И вдруг лет двадцать назад мне стали приходить толстые пакеты на адрес театра. В них были письма со сплошными каракулями: «Мамочка наша дорогая, мамочка, мы тебя любим…» Потом снова непонятные каракули. И каких-то два мужских имени. Я думала: боже, кто это? А письма приходили раз в месяц… Я позвонила в то почтовое отделение и сказала: «Знаете, мне пишут, как мне кажется, какие-то больные люди. Кто это? Вы же должны знать?» – «Нет-нет, мы не знаем…» И потом я подумала: боже мой, может быть, это Аркаша и Алёша пишут мне эти жалостные письма?

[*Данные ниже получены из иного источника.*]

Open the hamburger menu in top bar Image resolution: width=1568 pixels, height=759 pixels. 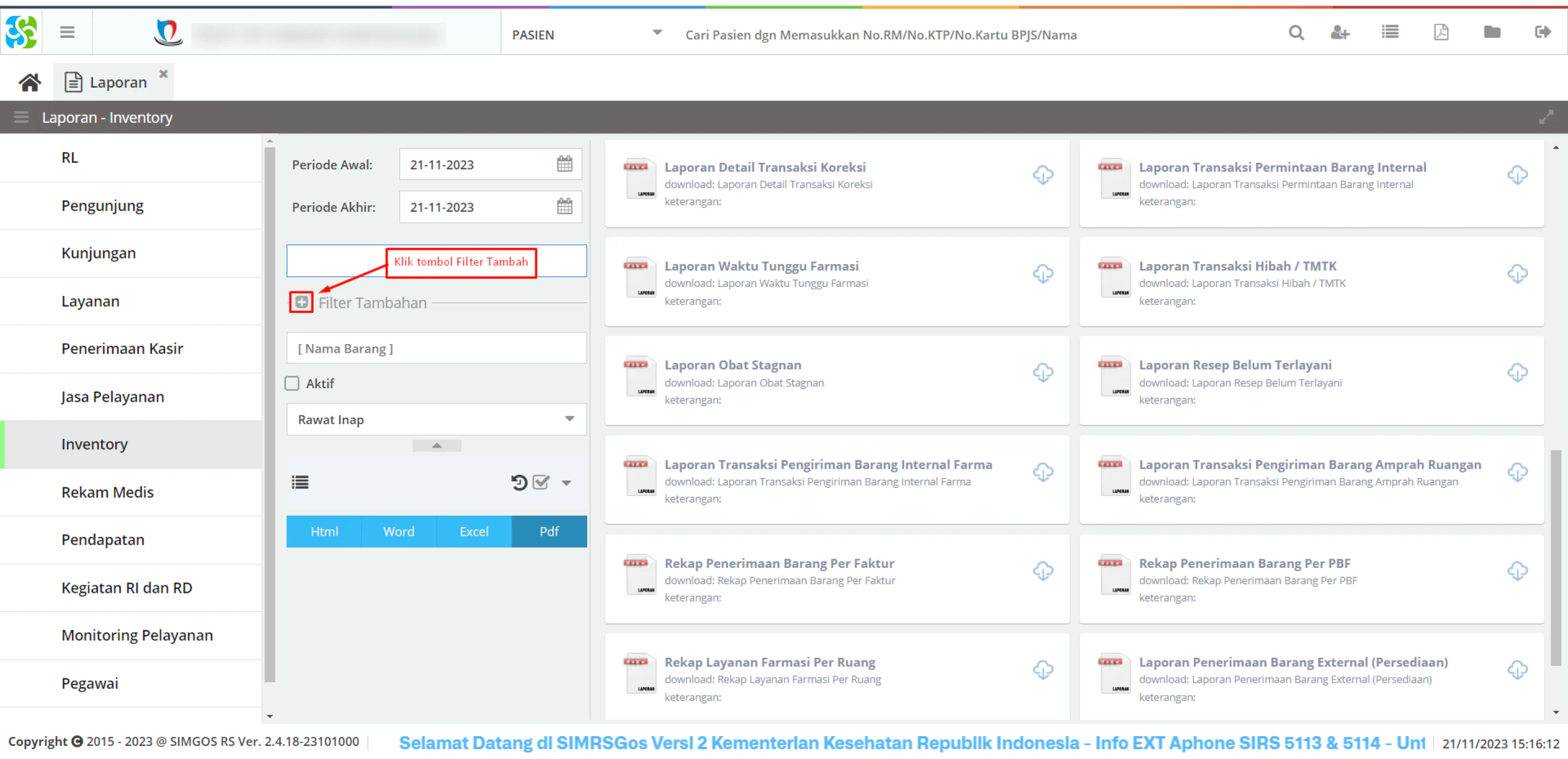click(x=67, y=32)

Первый курс ГИТИСа. Ваня Тюрин и я

И я пришла в поликлинику, которая стояла рядом с домом Варвары Алексеевны на Бронной, и задала вопрос: «А есть ли кто-нибудь, кто работает очень долго в этой поликлинике?» – «Да, есть…» И подошла старушка. Я её спросила: «А вот вы помните Варвару Алексеевну?» – «Да, конечно, помню и ребят её тоже помню: Аркашу и Алёшу». – «А вы не знаете их судьбу?» – «Знаю, конечно. После смерти Варвары Алексеевны их тётка взяла. Варвара Алексеевна вообще жила в семье мужа, а тётка заботилась об этих мальчиках. Там была хорошая пятикомнатная квартира, шикарная, большая, с высокими потолками… Тётка дожила до 95 лет и потом ушла. А мальчиков отдали в дом престарелых. Один умер через месяц, а другой – через два месяца. Ну, наверное, им это помогли сделать». И я поняла, что письма мне писали какие-то совсем другие люди. А потом письма перестали приходить.